The film's music and background score was composed by Harris Jayaraj in his seventh collaboration with Menon, with Thamarai, Paal Dabba, Monica Perez Castillo and Aira, writing the lyrics. The film features five songs in the soundtrack, with "Oru Manam", the first song recorded for this film, released on 7 October 2020. Later, four songs were recorded after Harris' request for more musical moments in the film. Two of them—"His Name Is John" and "Naracha Mudi"—were released as singles, while the full album released on 28 October 2023 through Sony Music India.

== Marketing ==
On 22 September 2023, a 41-second teaser credited as the "Trailblazer" by the film's team was released. A video interaction between Menon and Dhivyadharshini was released on Ondraga Entertainment's YouTube channel on 13 October 2023, with him highlighting the film's production process. The film's trailer was screened along with Leo (2023) in theatres from 19 October, and debuted through social media platforms on the occasion of Vijayadashami (24 October 2023). PVR INOX announced that they will be distributing special popcorn tubs labelled with stills featuring Vikram, in order to promote the film, at all of its multiplex chains through Tamil Nadu.

== Release ==
Initially announced for an August 2017 release, the film faced numerous delays. Menon then hoped for a late 2018 release, but this did not materialise due to his production house's financial constraints, which also affected his other projects.

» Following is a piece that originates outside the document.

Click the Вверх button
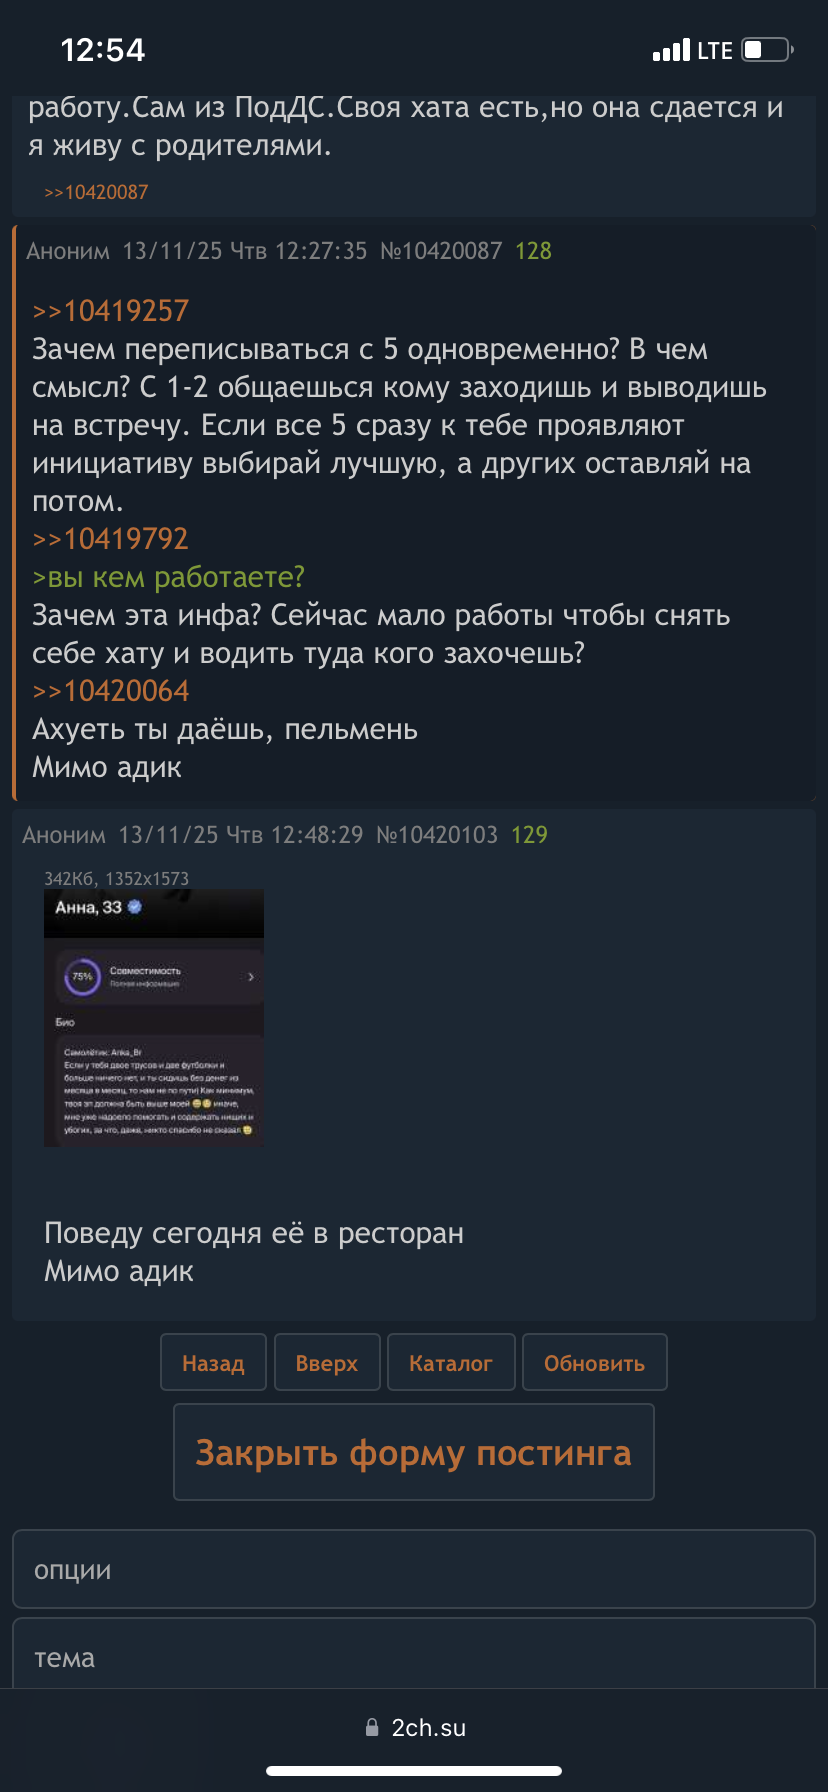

In mid-2020, amidst a wave of direct-to-streaming releases due to the COVID-19 pandemic, Menon affirmed that Dhruva Natchathiram was intended for a theatrical release, calling it an "event film bringing audiences back to theatres". By mid-2021, reports emerged that Menon had decided to split the film into two parts due to its length of over four hours. This was partially confirmed in April 2023, when a new poster revealed the subtitle Chapter One – Yuddha Kaandam.

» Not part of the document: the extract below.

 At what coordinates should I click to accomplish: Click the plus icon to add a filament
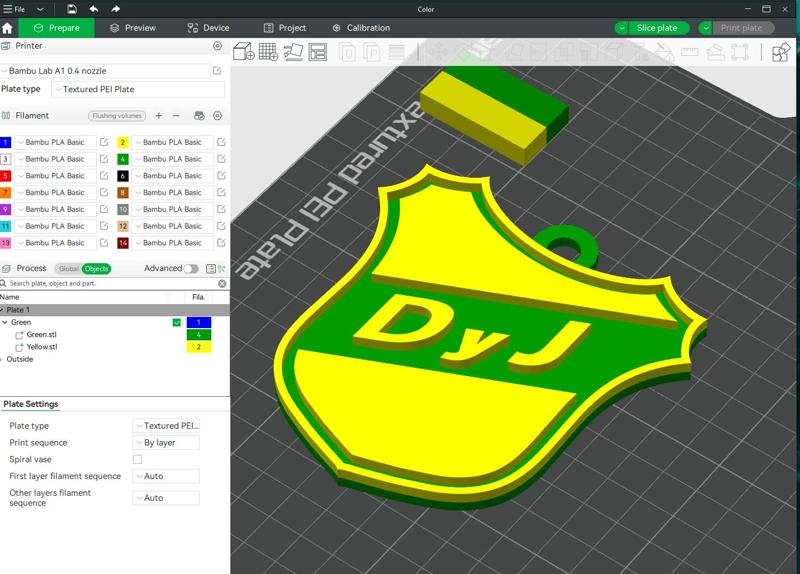point(159,116)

In September 2023, the production house announced a release date of 24 November 2023. However, the day before its planned debut, the release was postponed indefinitely due to unresolved financial issues. The Madras High Court had asked Menon to deposit ₹8 crore to ensure a "smooth release", which did not happen. Further legal troubles arose on 7 December, when the court restrained the film's release for another two weeks over unpaid dues. Producer K. Rajan estimated the total debt of Menon to be over ₹60 crore.

In January 2024, the makers announced a tentative February 2024 release, which did not occur. In January 2025, Menon stated that many of the film's issues were resolved and aimed to release it within a few months. That June, Menon vowed not to commit to new projects until the film was released and said the film's issues were still being resolved, hoping for a launch by July or August 2025. In January 2026, he reiterated that the issues were still being resolved, but audiences could expect an official announcement from him soon. That March, he expressed hope it would release after the Tamil Nadu elections.

On 24 April during a hearing held at the Madras High Court, the film's investors agreed to permit its release if revenue was "routed through an escrow account". The court soon cleared the film's release, permitting it to release "on or before June 15", and a bank account named "Kondaduvom Entertainment" was opened, with a dedicated lawyer hired to supervise the revenue earned through this account. However, after two other investors intervened, Menon asked the court in mid-June to further hold up the film's release by at least 30 days to clear their debts. Subsequently, the court extended the deadline to 31 July, then to 30 September at Menon's request, and later 31 October after Menon revealed he found an investor willing to facilitate the film's release before said date.